■ About this task: Please restate, word for word, the lines below that begin at the one with "The height and width of the screenshot is (812, 1511)." and end at the one with "Open the 查看(V) menu". Leave out all other lines.

■ Records supplied:
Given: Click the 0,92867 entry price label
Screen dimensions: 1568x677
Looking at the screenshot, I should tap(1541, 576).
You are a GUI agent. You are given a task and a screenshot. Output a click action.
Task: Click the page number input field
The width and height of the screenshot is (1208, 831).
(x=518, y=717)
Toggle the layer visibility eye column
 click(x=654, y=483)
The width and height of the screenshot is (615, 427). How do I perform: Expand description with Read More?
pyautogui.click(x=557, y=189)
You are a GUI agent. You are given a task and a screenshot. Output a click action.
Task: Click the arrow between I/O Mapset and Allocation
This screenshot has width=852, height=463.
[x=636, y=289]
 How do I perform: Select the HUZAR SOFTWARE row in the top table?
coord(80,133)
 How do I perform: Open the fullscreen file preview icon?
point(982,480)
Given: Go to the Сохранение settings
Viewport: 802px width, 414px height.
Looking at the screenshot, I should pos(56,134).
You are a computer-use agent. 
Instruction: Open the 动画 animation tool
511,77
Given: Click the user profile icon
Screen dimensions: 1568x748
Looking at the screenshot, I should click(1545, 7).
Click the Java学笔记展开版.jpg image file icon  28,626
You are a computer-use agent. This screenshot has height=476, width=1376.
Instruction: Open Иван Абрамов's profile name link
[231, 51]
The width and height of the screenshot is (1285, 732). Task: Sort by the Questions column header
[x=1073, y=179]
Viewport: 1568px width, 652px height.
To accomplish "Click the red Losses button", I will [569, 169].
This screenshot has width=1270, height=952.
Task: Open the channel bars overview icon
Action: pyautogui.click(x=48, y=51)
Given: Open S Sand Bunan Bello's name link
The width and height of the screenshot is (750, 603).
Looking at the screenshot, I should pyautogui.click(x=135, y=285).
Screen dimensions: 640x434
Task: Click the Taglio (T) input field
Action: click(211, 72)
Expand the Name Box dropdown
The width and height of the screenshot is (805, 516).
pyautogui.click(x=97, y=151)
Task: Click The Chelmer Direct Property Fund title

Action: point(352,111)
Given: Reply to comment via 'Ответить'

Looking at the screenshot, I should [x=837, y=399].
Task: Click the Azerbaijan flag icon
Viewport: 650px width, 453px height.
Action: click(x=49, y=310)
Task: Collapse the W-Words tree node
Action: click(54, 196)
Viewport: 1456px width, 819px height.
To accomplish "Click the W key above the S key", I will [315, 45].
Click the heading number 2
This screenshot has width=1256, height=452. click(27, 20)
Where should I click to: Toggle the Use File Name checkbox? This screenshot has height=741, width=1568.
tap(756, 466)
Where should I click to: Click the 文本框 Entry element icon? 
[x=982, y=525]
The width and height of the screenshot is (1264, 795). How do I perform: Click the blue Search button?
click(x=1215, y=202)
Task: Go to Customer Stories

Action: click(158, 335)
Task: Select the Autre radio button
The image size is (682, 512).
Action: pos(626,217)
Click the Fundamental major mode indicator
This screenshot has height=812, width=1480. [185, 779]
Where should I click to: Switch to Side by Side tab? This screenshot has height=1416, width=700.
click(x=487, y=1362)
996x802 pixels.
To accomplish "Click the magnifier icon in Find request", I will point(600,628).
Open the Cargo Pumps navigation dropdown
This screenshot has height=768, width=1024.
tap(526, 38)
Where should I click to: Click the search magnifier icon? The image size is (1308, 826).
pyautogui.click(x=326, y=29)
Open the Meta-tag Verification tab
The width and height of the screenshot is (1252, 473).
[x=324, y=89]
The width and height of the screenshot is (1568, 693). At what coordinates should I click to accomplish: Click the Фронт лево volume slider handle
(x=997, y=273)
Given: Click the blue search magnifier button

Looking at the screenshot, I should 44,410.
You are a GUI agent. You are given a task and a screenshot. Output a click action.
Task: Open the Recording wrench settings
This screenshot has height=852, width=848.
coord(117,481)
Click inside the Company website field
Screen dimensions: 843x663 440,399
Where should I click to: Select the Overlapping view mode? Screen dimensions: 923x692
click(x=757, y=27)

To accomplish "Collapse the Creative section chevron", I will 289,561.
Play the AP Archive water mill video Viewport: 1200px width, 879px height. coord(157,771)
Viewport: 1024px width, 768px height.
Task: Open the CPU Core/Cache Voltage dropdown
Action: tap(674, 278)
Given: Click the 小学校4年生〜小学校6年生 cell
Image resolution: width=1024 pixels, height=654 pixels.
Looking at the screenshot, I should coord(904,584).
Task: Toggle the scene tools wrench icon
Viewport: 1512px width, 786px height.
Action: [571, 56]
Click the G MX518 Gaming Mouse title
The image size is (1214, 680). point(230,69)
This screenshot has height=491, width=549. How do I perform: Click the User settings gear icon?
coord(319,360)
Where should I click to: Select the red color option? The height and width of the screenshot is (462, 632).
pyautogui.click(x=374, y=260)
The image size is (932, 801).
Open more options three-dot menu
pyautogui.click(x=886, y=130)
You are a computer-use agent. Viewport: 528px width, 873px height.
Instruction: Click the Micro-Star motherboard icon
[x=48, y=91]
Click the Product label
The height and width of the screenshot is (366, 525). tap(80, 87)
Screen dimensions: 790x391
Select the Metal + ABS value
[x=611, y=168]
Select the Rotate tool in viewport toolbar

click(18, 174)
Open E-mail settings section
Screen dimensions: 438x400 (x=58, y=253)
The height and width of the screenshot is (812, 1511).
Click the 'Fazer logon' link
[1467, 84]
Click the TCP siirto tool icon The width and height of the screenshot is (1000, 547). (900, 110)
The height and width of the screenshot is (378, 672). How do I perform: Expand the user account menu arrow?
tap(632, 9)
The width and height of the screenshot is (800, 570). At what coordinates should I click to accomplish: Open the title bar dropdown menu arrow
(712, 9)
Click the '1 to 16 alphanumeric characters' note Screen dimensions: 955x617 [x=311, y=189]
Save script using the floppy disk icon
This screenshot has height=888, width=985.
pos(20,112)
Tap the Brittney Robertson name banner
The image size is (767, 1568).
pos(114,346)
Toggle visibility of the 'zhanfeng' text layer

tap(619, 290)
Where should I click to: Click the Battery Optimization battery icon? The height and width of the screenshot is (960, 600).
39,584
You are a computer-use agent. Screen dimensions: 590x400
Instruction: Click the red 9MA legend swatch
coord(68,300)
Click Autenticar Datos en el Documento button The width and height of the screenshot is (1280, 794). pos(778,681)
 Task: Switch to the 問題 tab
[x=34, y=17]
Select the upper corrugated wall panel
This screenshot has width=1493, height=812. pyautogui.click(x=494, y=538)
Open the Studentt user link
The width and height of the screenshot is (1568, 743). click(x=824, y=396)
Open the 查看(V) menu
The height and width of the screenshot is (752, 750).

■ Written response:
The height and width of the screenshot is (812, 1511).
Click the 'Fazer logon' link
[1467, 84]
Click the TCP siirto tool icon The width and height of the screenshot is (1000, 547). (900, 110)
The height and width of the screenshot is (378, 672). How do I perform: Expand the user account menu arrow?
tap(632, 9)
The width and height of the screenshot is (800, 570). At what coordinates should I click to accomplish: Open the title bar dropdown menu arrow
(712, 9)
Click the '1 to 16 alphanumeric characters' note Screen dimensions: 955x617 [x=311, y=189]
Save script using the floppy disk icon
This screenshot has height=888, width=985.
pos(20,112)
Tap the Brittney Robertson name banner
The image size is (767, 1568).
pos(114,346)
Toggle visibility of the 'zhanfeng' text layer

tap(619, 290)
Where should I click to: Click the Battery Optimization battery icon? The height and width of the screenshot is (960, 600).
39,584
You are a computer-use agent. Screen dimensions: 590x400
Instruction: Click the red 9MA legend swatch
coord(68,300)
Click Autenticar Datos en el Documento button The width and height of the screenshot is (1280, 794). pos(778,681)
 Task: Switch to the 問題 tab
[x=34, y=17]
Select the upper corrugated wall panel
This screenshot has width=1493, height=812. pyautogui.click(x=494, y=538)
Open the Studentt user link
The width and height of the screenshot is (1568, 743). click(x=824, y=396)
Open the 查看(V) menu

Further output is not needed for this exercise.